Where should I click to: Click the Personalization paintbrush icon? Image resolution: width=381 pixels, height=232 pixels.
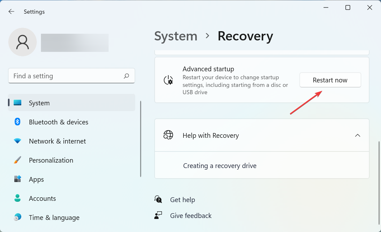[17, 160]
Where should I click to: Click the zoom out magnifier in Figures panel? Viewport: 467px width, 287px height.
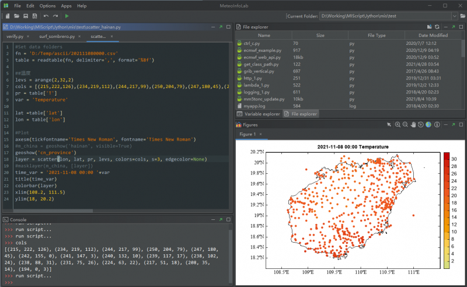point(405,125)
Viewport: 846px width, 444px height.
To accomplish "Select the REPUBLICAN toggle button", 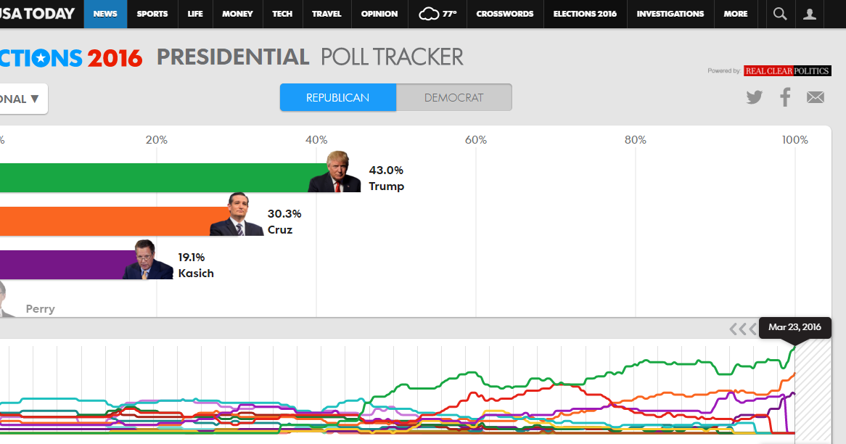I will [337, 96].
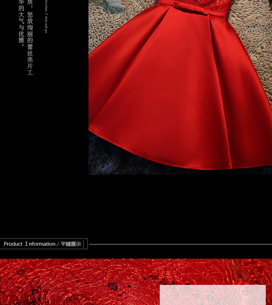Click the slash between "Information" and "平铺展示"
Screen dimensions: 272x305
(58, 244)
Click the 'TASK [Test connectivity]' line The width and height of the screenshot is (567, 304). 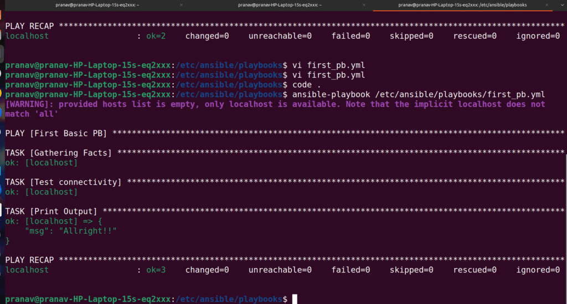[63, 182]
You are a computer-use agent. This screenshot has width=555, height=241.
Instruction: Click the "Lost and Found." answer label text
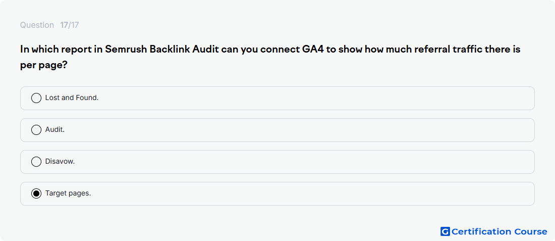pos(72,98)
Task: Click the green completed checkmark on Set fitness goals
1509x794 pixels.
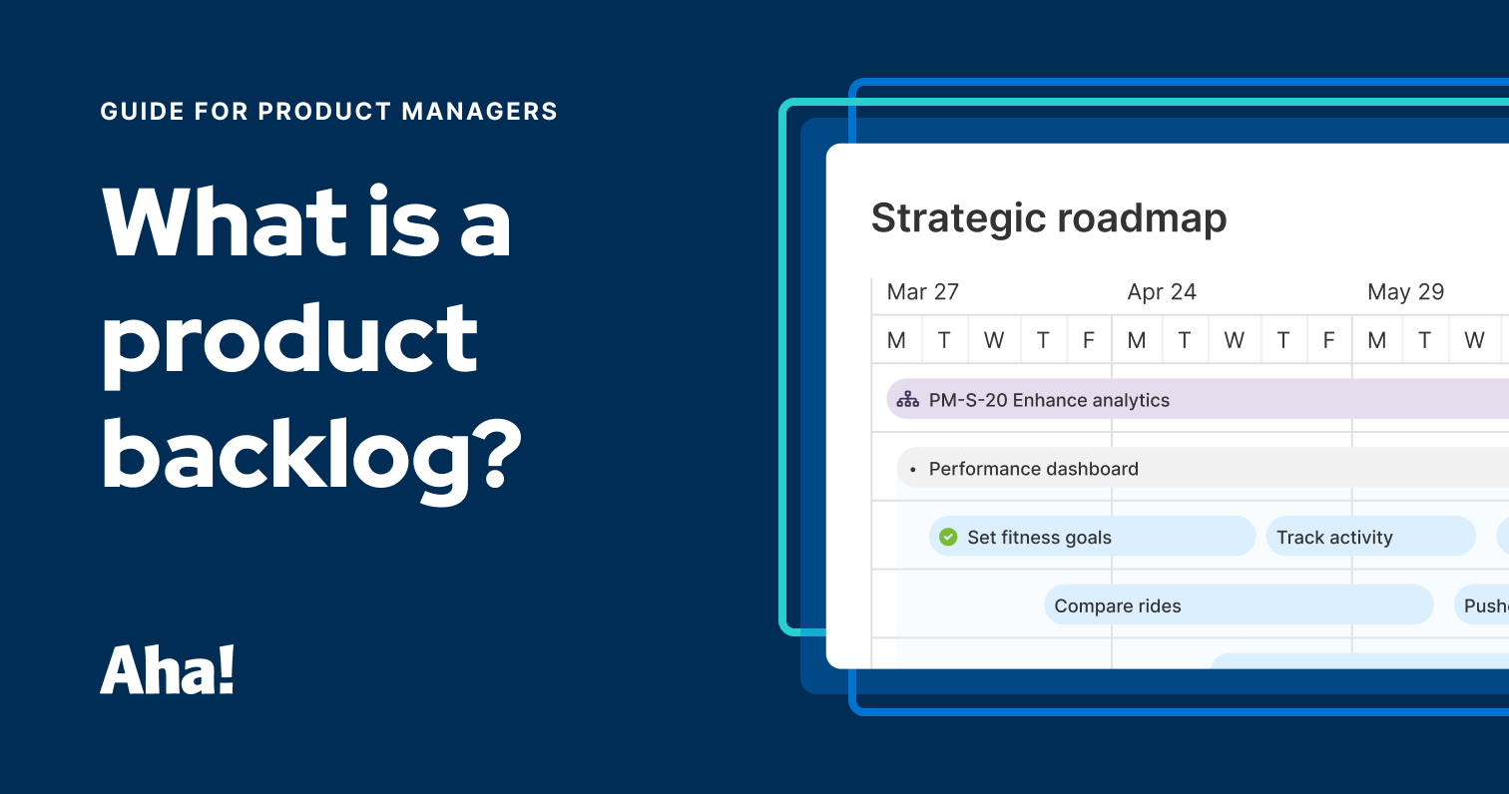Action: (x=948, y=537)
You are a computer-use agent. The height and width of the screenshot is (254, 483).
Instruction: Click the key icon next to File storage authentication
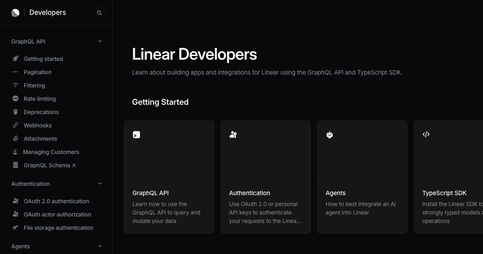tap(15, 227)

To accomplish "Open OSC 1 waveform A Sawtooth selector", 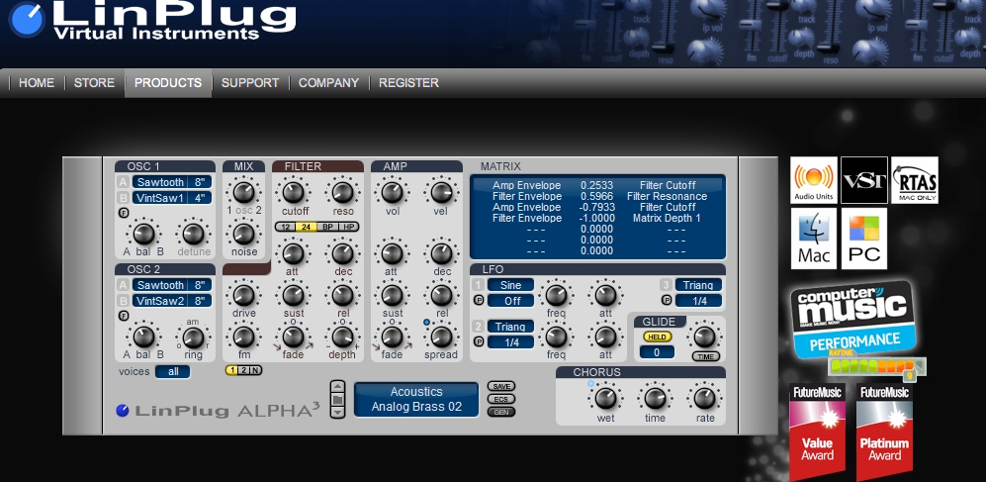I will tap(159, 182).
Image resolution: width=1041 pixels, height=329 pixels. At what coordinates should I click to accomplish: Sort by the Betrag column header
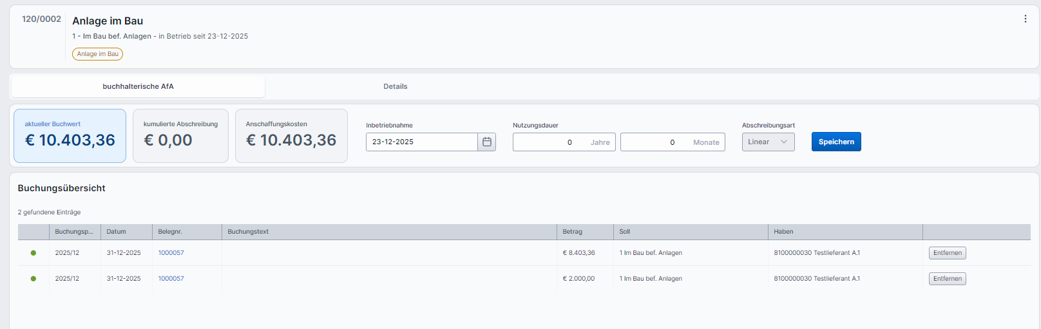572,232
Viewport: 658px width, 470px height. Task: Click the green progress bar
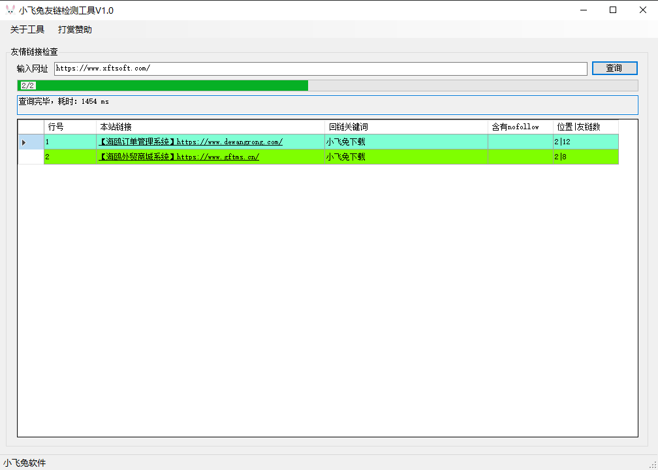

——————

_WORK REQUIRED_: Give every line of the material that includes the string "agent".

_REPLY_:
You are a computer-use agent. This screenshot has width=555, height=241.
You are a computer-use agent. The height and width of the screenshot is (254, 483).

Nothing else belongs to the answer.